According to Eiland, a ground invasion would be a more efficient way to eliminate Hamas members and disrupt the organization’s leadership structure. However, the government is still hesitant to take such a step since it may significantly increase Israeli losses.

Due to Iran, urban warfare pits Israel against a foe with more combat experience and better equipment, undermining its significant firepower advantage. The organization, which seized control of Gaza in 2007, also had time to develop a network of tunnels that aid in fighter-vanishing acts. Sometimes, Israeli soldiers refer to it as the “Gaza Metro”.

Israel lost nine troops in their invasion in 2008. The number of fatalities increased to 66 in 2014.

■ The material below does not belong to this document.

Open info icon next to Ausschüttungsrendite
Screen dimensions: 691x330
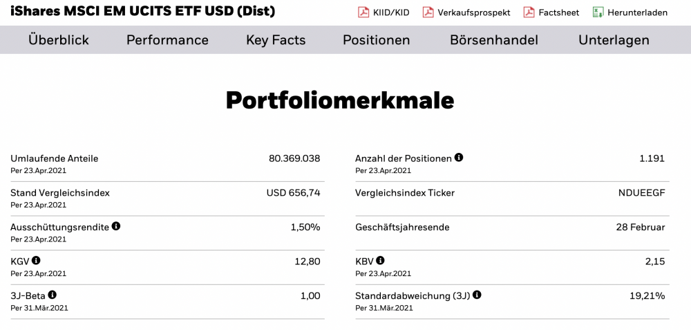pyautogui.click(x=116, y=226)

This time, Hamas also has scores of captives that it took during the operation on October 7—many of them are civilians, but some are military. It poses a significant issue for a country whose guiding philosophy is to leave no one behind. In 2011, it consented to swap one Israeli soldier, Gilad Shalit, who had been held captive by hundreds of Palestinian detainees for five years.

Pay a steep price.
According to Talal Okal, a Gaza-based analyst contributing to the daily Al-Ayyam newspaper, “Israel knows the great preparedness of the resistance factions and their ability to handle ground incursions,” adding that Israel may still be hesitant to launch a land invasion.

“It wants to make Gaza pay a heavy price, but I don’t think it is prepared to pay the heavier prices should they enter Gaza,” he stated.

The administration has not decided on the deployment of soldiers despite Israel amassing forces on the border with Gaza and calling up hundreds of thousands of reservists.

Residents of Gaza said on Wednesday that other roadways, including a crucial beachfront route, were among the areas struck overnight. Targets reportedly included a Hamas surveillance camera network, weapons storage and manufacturing sites, and operating tunnels, according to Israel’s military.

Major Amir Dinar, a spokesman for the Israeli military, responded when asked about a potential ground invasion: “We are striking Hamas infrastructure and we are going to strike hard and keep striking.” He said nothing further.

Both the foreign ministry and the office of the Israeli prime minister declined to comment.

For this piece, two Hamas officials were unavailable for comment.

An unnamed representative of a Palestinian terrorist group said: “There is a history between 2008, 2014, and 2023. The opposition is no longer as weak or unprepared as before.

“We are constantly ready. The official continued that they would be captives or bodies if Israel sent additional forces in.

By commencing its offensive on October 7, Hamas has already shown that it is a tougher and more competent force than Israel had anticipated.

Israel, which has prided itself on its capacity to infiltrate and keep track of terrorists, suffered a severe intelligence failure due to the Palestinian operation. Additionally, it revealed holes in Israel’s southern command.

“Southern command and communication broke down, and there was no communication. It took some time to grasp the situation fully, according to David Tzur, a former commander of Israel’s Border Police and the Yamam special counterterrorism squad. But the power above has since healed.

“Once all forces are on alert, there is a quick reaction.”